AI-enabled ammunition merchandising machines may facilitate mass shootings and let folks circumvent federal bans prohibiting folks with sure felony convictions from shopping for ammunition, two senators warn.

Massachusetts Senators Ed Markey and Elizabeth Warren despatched a letter to the Bureau of Alcohol, Tobacco, Firearms and Explosives (ATF) asking it to “intently look at” facial recognition-enabled ammunition merchandising machines which have just lately been put in in supermarkets in sure states.

“Easy accessibility to ammunition helps to gasoline our nation’s gun violence epidemic, which now claims greater than 44,000 lives yearly.”

The machines, distributed by the Texas-based firm American Rounds, started showing in grocery shops in Alabama, Texas, and Oklahoma in July. American Rounds says the machines have “built-in AI expertise, card scanning functionality and facial recognition software program” that confirms the purchaser’s age and verifies that their face matches their ID. The machines don’t restrict how a lot ammunition an individual should purchase at a time.

“Easy accessibility to ammunition helps to gasoline our nation’s gun violence epidemic, which now claims greater than 44,000 lives yearly,” the letter reads. “Research present that rising the supply of firearms and ammunition results in extra accidents and deaths, particularly suicides, and that regulation of ammunition purchases will help cut back gun violence.”
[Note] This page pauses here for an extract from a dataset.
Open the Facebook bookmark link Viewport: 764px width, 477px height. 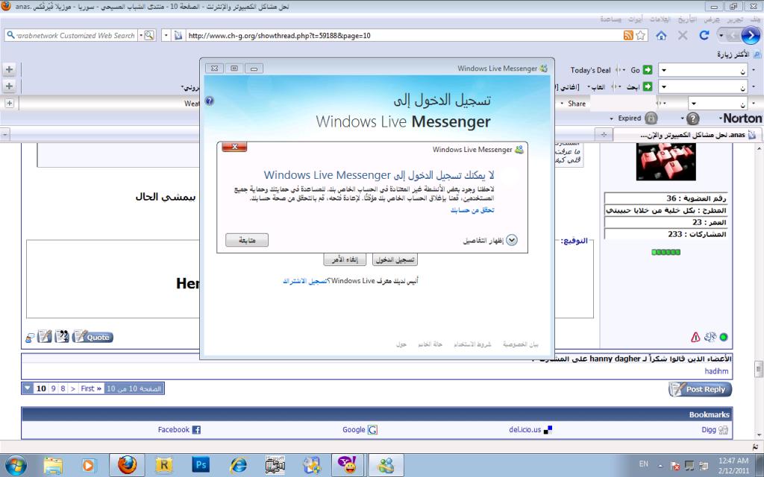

Markey and Warren’s letter says these machines carry “inherent dangers,” together with presumably permitting people who find themselves barred from buying weapons and ammo underneath federal regulation — together with folks with convictions for felonies or home violence misdemeanors and other people with lively home violence-related restraining orders — to avoid these restrictions. The letter additionally says that eliminating face-to-face gross sales means there’s no alternative to establish straw purchases. “[E]xperienced gun store workers could possibly detect when somebody makes an attempt to straw buy ammunition for one more and cease the transaction,” the letter reads. Clerks may additionally discover when a buyer is experiencing indicators of misery or different warnings that they plan on utilizing ammunition to harm themselves or others — and will refuse to promote to them.

The letter additionally takes challenge with the machines’ use of “unreliable and inaccurate facial recognition expertise,” noting that research present that facial recognition algorithms misidentify ladies and other people of colour at increased charges than they misidentify white males. “Given the numerous error charges with facial recognition expertise, ammunition merchandising machines increase critical considerations about false approval and potential authorized implications for each customers and distributors.”

“A federal license just isn’t required to promote ammunition. Nevertheless, industrial gross sales of ammunition should adjust to state legal guidelines in addition to any relevant federal legal guidelines,” an ATF spokesperson stated in a press release to CNN in July.

Markey and Warren have requested that the ATF present written responses to a listing of questions by August thirtieth. The ATF didn’t instantly reply to The Verge’s request for remark.